Practical Rateless Set Reconciliation
Lei Yang, Yossi Gilad, Mohammad Alizadeh
TL;DR
The paper tackles the inefficiency of existing set reconciliation methods by introducing Rateless Invertible Bloom Lookup Tables (Rateless IBLT), a rateless, universal encoder that streams coded symbols encoding the set difference without requiring prior knowledge of the difference size. Through a carefully designed mapping probability $\rho(i)=\frac{1}{1+\alpha i}$ (with $\alpha=0.5$) and a closed-form sampling method, Rateless IBLT achieves decodability via a peeling decoder with an average communication overhead that converges to $1.35$ coded symbols per difference as $d$ grows, while maintaining low computation costs ($O(\ell\log d)$ per item).

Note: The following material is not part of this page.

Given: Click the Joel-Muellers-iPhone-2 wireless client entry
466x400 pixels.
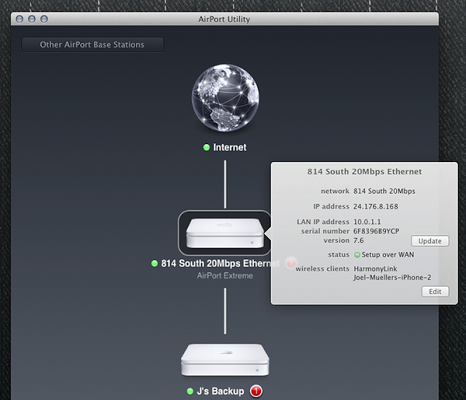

The authors provide rigorous density-evolution analysis, Monte Carlo validation, a compact Go implementation, and extensive evaluation against state-of-the-art schemes, demonstrating substantial reductions in communication and computation across large and small differences, including practical Ethereum state synchronization advantages. They also explore irregular Rateless IBLTs to further reduce overhead, trading some speed for improved efficiency. The practical impact is notable for distributed systems requiring scalable, low-latency state reconciliation across peers, with real-world benefits demonstrated on Ethereum ledger synchronization and potential applicability to blockchains and large-scale replicated services.
Abstract
Set reconciliation, where two parties hold fixed-length bit strings and run a protocol to learn the strings they are missing from each other, is a fundamental task in many distributed systems. We present Rateless Invertible Bloom Lookup Tables (Rateless IBLT), the first set reconciliation protocol, to the best of our knowledge, that achieves low computation cost and near-optimal communication cost across a wide range of scenarios: set differences of one to millions, bit strings of a few bytes to megabytes, and workloads injected by potential adversaries. Rateless IBLT is based on a novel encoder that incrementally encodes the set difference into an infinite stream of coded symbols, resembling rateless error-correcting codes. We compare Rateless IBLT with state-of-the-art set reconciliation schemes and demonstrate significant improvements. Rateless IBLT achieves 3--4x lower communication cost than non-rateless schemes with similar computation cost, and 2--2000x lower computation cost than schemes with similar communication cost. We show the real-world benefits of Rateless IBLT by applying it to synchronize the state of the Ethereum blockchain, and demonstrate 5.6x lower end-to-end completion time and 4.4x lower communication cost compared to the system used in production.